Find the lines below that contain the string "agent", count them, and give only the number.

*** Provided records Section Begins ***

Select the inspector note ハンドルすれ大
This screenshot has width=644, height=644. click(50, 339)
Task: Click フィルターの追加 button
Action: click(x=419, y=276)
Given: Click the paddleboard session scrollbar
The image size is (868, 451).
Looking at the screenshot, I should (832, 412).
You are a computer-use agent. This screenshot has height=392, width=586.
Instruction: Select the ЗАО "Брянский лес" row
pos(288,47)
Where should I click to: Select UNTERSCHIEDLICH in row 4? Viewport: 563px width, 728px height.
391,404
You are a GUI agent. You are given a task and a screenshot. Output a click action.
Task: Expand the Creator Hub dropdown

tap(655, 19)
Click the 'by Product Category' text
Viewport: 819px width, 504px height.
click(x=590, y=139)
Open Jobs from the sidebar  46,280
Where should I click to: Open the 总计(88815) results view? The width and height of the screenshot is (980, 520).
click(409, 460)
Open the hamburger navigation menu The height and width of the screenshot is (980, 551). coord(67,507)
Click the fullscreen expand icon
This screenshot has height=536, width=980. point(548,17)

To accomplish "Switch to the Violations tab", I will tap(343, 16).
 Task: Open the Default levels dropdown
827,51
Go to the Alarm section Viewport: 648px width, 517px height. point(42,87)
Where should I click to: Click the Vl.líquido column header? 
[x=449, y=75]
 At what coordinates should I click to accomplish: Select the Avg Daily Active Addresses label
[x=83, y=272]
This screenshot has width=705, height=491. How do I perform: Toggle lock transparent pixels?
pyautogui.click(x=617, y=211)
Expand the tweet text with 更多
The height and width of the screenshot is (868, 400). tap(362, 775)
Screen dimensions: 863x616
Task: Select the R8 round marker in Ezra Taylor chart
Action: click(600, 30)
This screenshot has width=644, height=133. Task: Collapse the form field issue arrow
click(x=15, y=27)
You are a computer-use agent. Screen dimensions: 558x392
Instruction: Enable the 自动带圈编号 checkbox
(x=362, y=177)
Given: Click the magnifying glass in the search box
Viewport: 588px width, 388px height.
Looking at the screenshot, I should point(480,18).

*** Provided records Section Ends ***

Response to this task:
3